Se Alvaro Bianchi – e seus admiradores – tiverem o tempo e a paciência para aprofundar o estudo, vão descobrir que todos os argumentos contra o “militantismo” já foram expressos mais de cem anos atrás. Com a única diferença que, talvez, o nível da polêmica era um pouco mais elevado: até porque foi conduzida por cabeças como as de Axelrod e Plekhanov, que foram capazes de oferecer artigos ao oportunismo, espero não ser ofensivo, mais brilhantes do que o de Alvaro Bianchi (3).

Até agora os filósofos se preocuparam em interpretar o mundo…
Como entendemos, a verdadeira aposta em jogo quando se discute a militância é a finalidade para a qual se constrói (ou se recusa a construir) um verdadeiro partido revolucionário: é a questão do poder da classe operária e a da revolução que é necessária para chegar ao poder, e que é impossível de se fazer sem um partido de militantes, ou com um sucedâneo de um partido de tipo bolchevique. Não estamos, assim, discutindo interpretações do mundo: se se tratasse apenas disso, como já sinalizou o Marx das Teses sobre Feuerbach, os filósofos seriam suficientes. Mas trata-se de mudar o mundo com uma revolução operária e socialista: e esta é uma questão que podem enfrentar com seriedade apenas os militantes revolucionários, os tribunos do povo, os operários com suas mãos calejadas. Aos acadêmicos, aos céticos que desprezam a militância disciplinada em um partido centralizado, deixamos de bom grado a sua academia, os seus blogs, os seus clichês pequeno-burgueses e – se isso pode dar-lhes alegria, assim como nos assegura o pós-moderno Toni Negri – até mesmo os passarinhos de São Francisco.

Notas
(1) A análise das posições políticas de Gramsci e de seu centrismo em relação ao debate contra o stalinismo pode ser lida no meu artigo “Gramsci traído”, publicado no site da LIT-QI: http://litci.org/pt/especiais/opiniao/gramsci-traido/.

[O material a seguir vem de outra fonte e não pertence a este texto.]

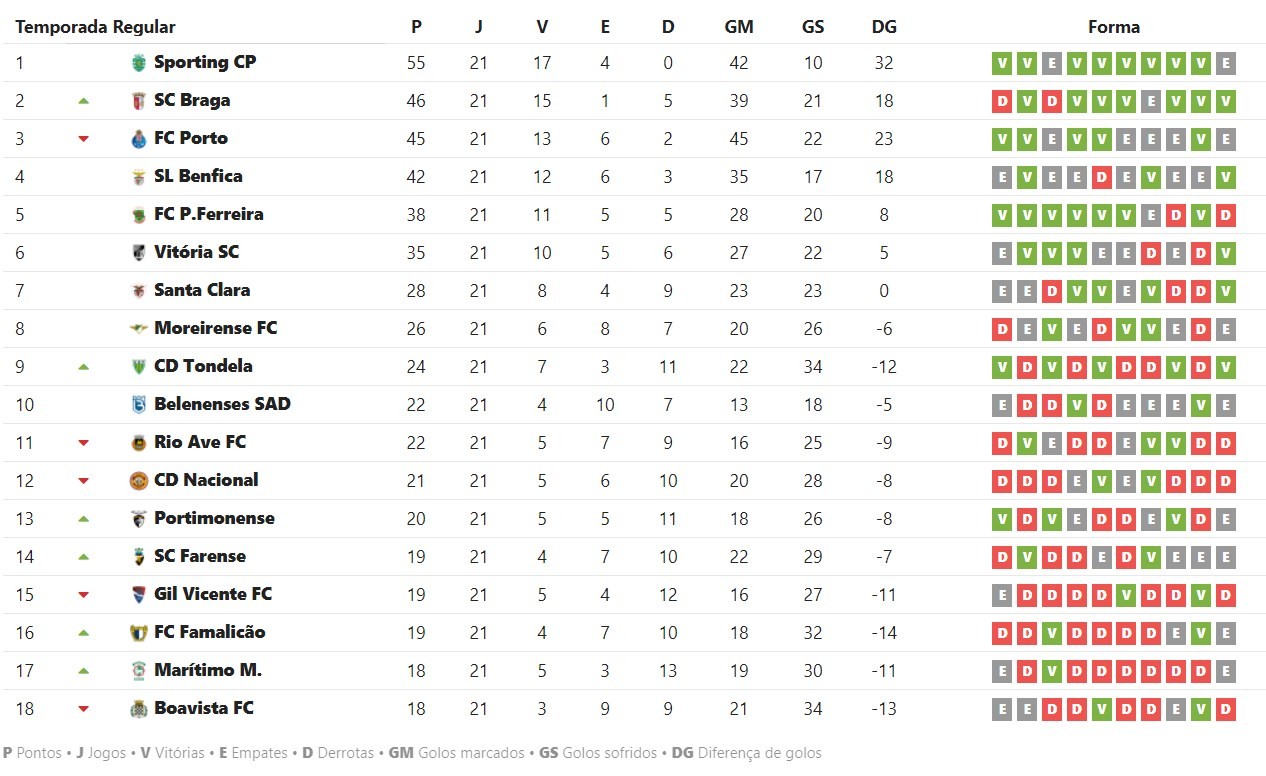1266x776 pixels.
Task: Click the red down arrow beside FC Porto
Action: [83, 139]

(2) Para um aprofundamento sobre este assunto, permito me remeter a um artigo meu: “Democracia sem centralismo não tem nada a ver com o bolchevismo”, publicado no blog Convergência e no site da LIT-QI: http://litci.org/pt/especiais/opiniao/democracia-sem-centralismo-nao-tem-nada-a-ver-com-o-bolchevismo/.

(3) Em italiano há uma boa coletânea dos principais textos da polêmica iniciada no Iskra e que continuou no “novo” Iskra. Está no livro editado por Giorgio Migliardi: Lenin e os mencheviques. O Iskra (1900-1905).